I am always curious why we do not use the mean deviation directly but have to square the difference(xi-mu) and then root the result.

The main reason is “The main reason that the standard deviation (SD) was created like this was because the squaring eliminates all negative deviations, making the result easier to work with algebraically.” (2004. Stephen Gorard)

Here is a very interesting explanation that I want to share.

Revisiting a 90yearold debate: the advantages of the mean deviation

1 Like

Thank you, Nick @Nick_Han, for sharing this with us. I have read the paper and I have changed “mean distribution” in your post to “mean deviation” for you because I thought you meant to talk about the latter.
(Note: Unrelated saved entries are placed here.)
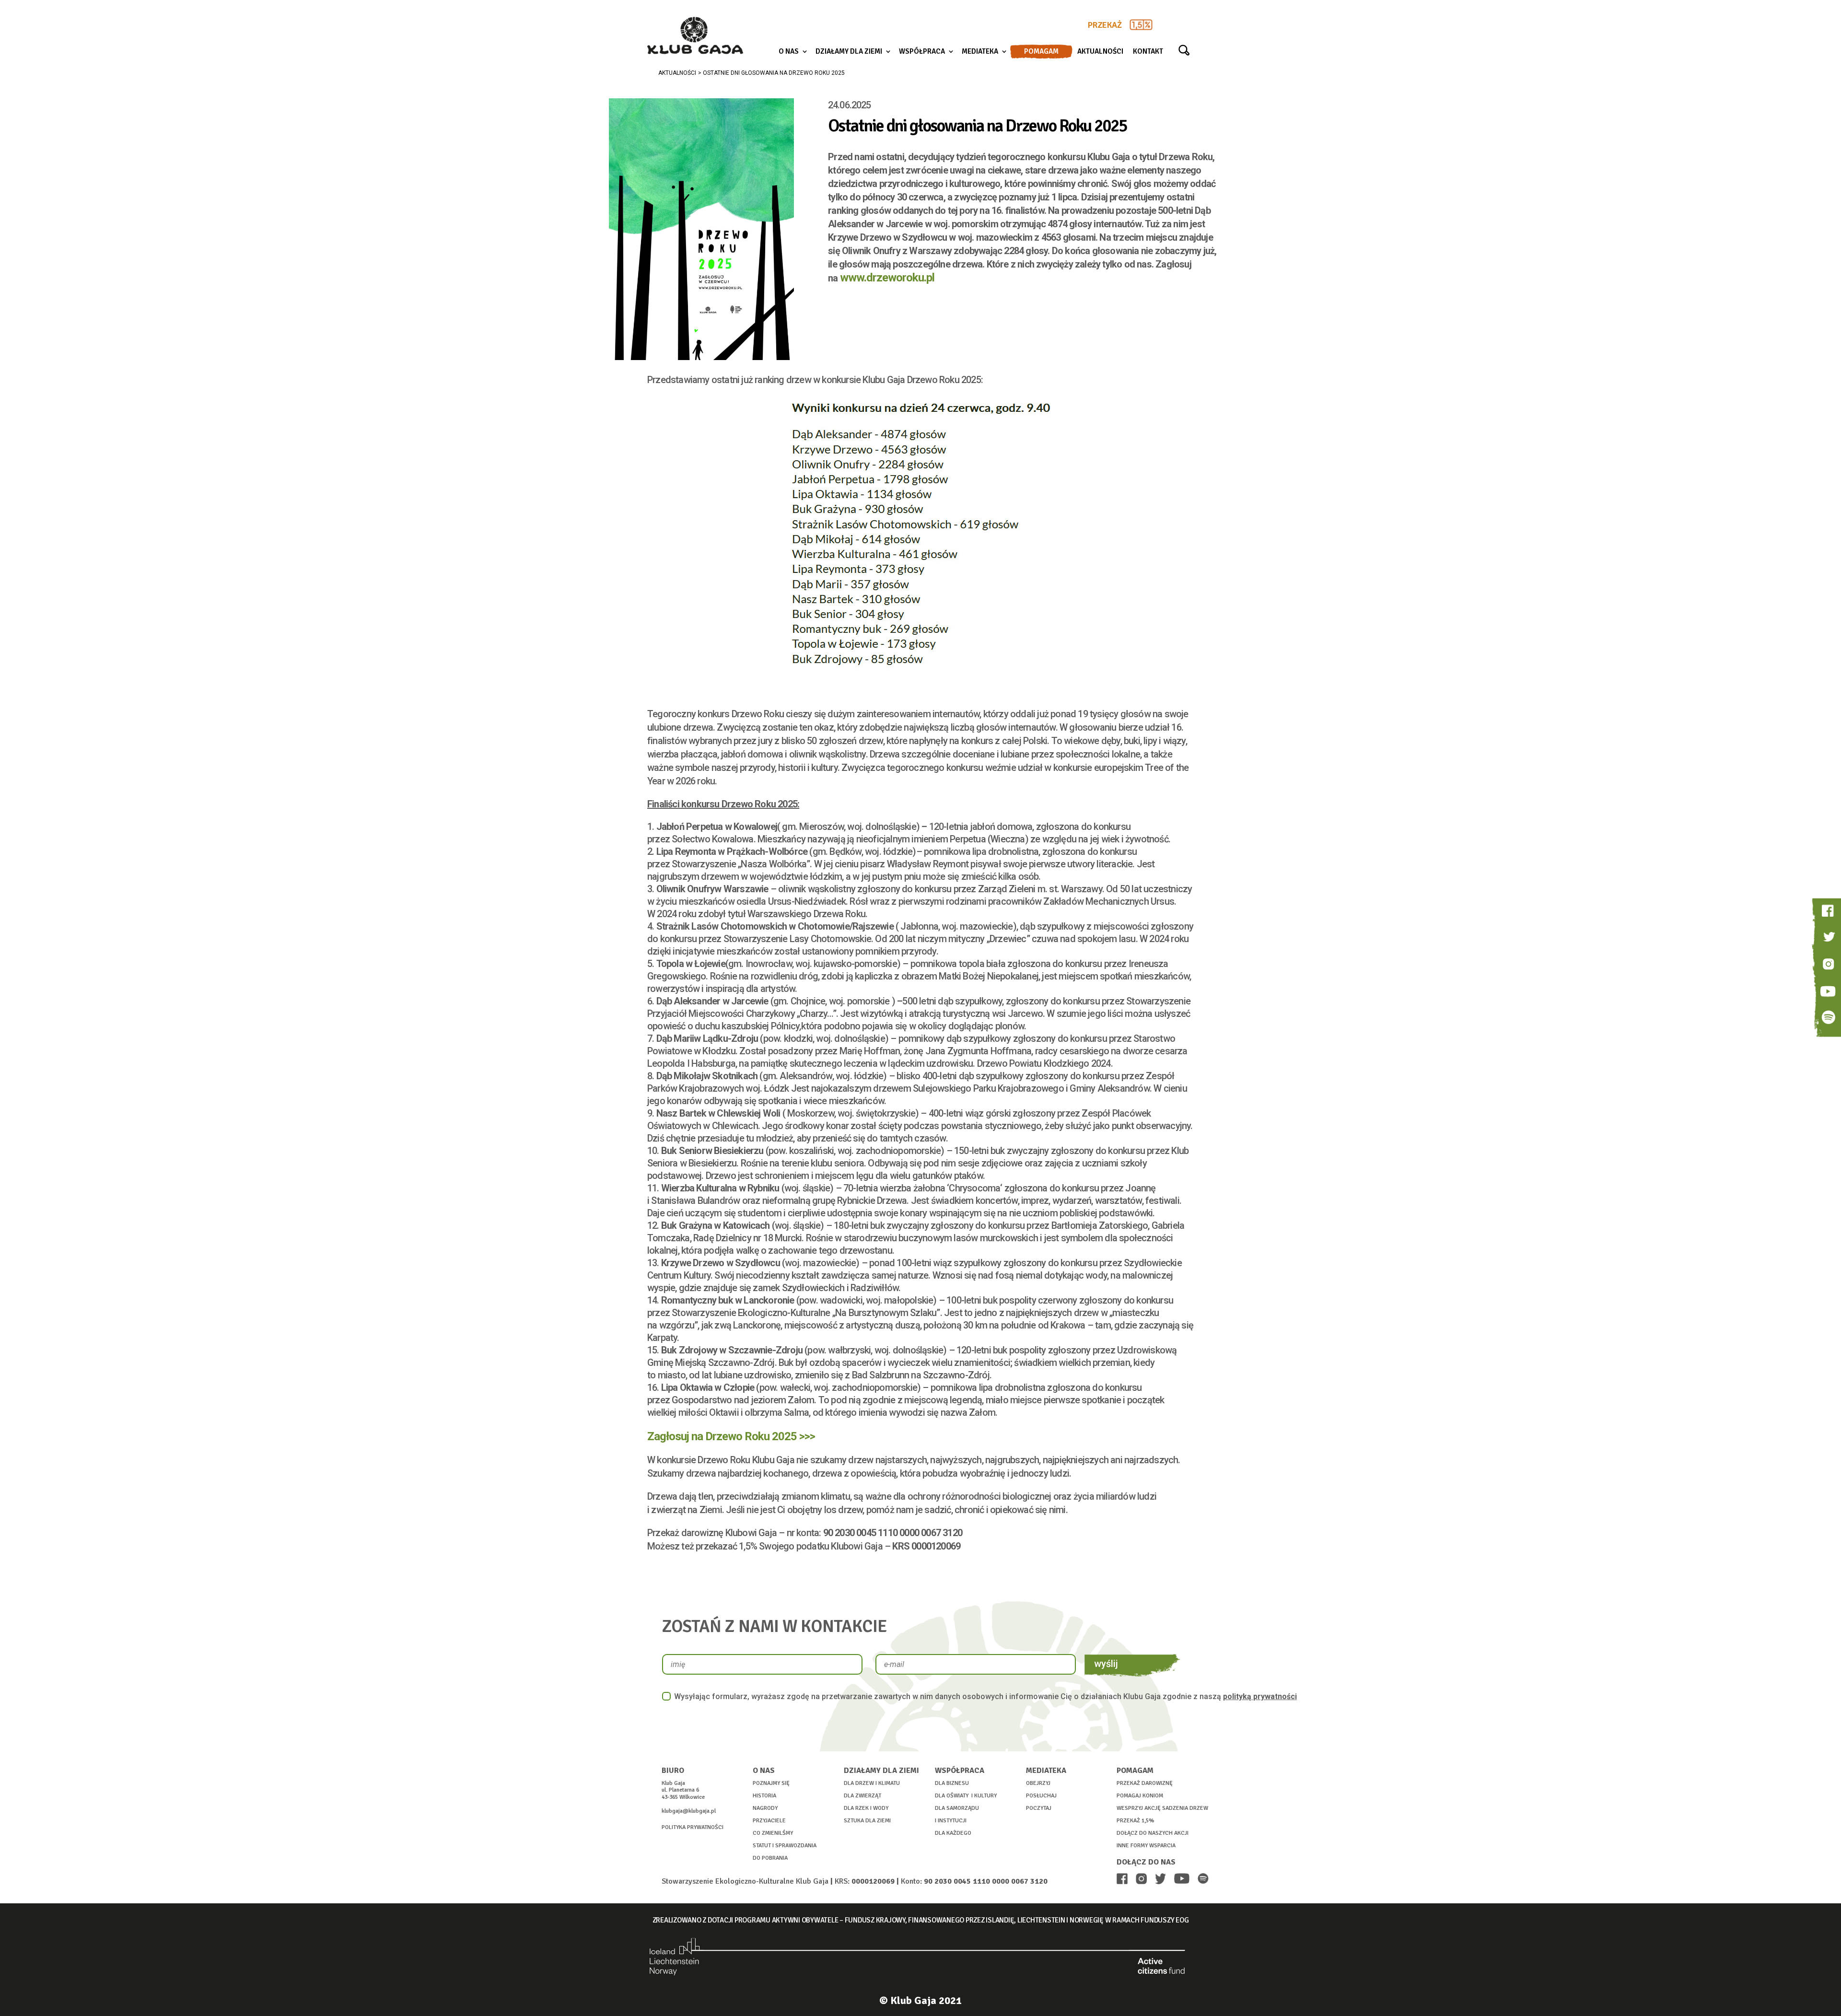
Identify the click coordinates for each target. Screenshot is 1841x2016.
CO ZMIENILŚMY (773, 1833)
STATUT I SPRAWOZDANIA (784, 1845)
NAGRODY (765, 1808)
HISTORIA (764, 1795)
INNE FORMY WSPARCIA (1146, 1845)
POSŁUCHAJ (1041, 1795)
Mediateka (980, 52)
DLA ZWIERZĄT (862, 1795)
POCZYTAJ (1038, 1808)
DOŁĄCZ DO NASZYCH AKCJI (1152, 1833)
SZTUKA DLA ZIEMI (867, 1820)
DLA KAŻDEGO (953, 1833)
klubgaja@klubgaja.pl (689, 1811)
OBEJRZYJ (1038, 1783)
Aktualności (1100, 52)
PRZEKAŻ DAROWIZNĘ (1145, 1783)
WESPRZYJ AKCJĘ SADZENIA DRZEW (1162, 1808)
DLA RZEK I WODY (866, 1808)
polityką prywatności (1260, 1696)
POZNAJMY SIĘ (771, 1783)
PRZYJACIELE (769, 1820)
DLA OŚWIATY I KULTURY (966, 1795)
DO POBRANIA (770, 1858)
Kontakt (1148, 52)
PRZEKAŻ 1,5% (1135, 1820)
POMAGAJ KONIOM (1140, 1795)
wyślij (1106, 1663)
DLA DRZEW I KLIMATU (872, 1783)
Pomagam (1041, 51)
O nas (789, 52)
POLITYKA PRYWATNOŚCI (692, 1827)
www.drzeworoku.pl (887, 277)
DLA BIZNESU (952, 1783)
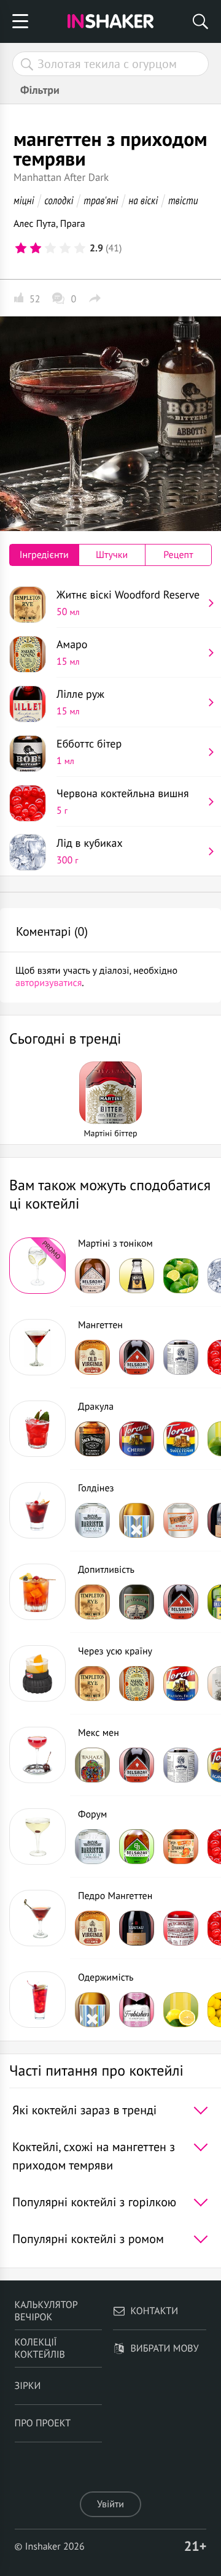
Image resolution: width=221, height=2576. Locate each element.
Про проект (43, 2423)
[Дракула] (37, 1429)
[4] (65, 248)
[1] (21, 248)
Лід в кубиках (89, 851)
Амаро (71, 652)
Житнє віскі (128, 602)
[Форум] (37, 1836)
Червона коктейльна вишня (122, 801)
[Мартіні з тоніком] (37, 1265)
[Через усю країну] (37, 1673)
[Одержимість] (37, 1999)
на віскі (143, 200)
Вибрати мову (164, 2348)
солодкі (58, 200)
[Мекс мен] (37, 1755)
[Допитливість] (37, 1592)
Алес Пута (35, 224)
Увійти (110, 2504)
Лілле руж (80, 702)
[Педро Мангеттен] (37, 1918)
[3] (50, 248)
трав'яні (100, 200)
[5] (79, 248)
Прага (72, 224)
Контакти (154, 2311)
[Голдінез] (37, 1510)
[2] (35, 248)
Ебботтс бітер (89, 751)
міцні (24, 200)
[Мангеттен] (37, 1347)
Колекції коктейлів (40, 2348)
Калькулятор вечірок (46, 2311)
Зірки (28, 2386)
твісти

I think one important point from the paper is that

… SD emphasises the larger deviations (page 3) … The distortion caused by squaring deviations has led us to a culture in which advice is routinely given to students to remove or ignore valid measurements with large deviations because these unduly influence the final results. This is done regardless of their importance as data, and it means that we no longer allow our prior assumptions about distributions to be disturbed merely by the fact that they are not matched by the evidence. Good science should treasure results that show an interesting gulf between theoretical analysis and actual observations, but we have a long and ignoble history of simply ignoring any results that threaten our fundamental tenets (Moss 2001). Extreme scores are important occurrences in a variety of natural and social phenomena, including city growth, income distribution, earthquakes, traffic jams, solar flares, and avalanches … (page 6)

Thank you for that Raymond.

One more thing that is worth to add is “square the difference and then root the result” is the way to calculate the distance between two points in an coordinate per Pythagoras Theorem.

If we see the deviation from the perspective of vectors, this makes more sense.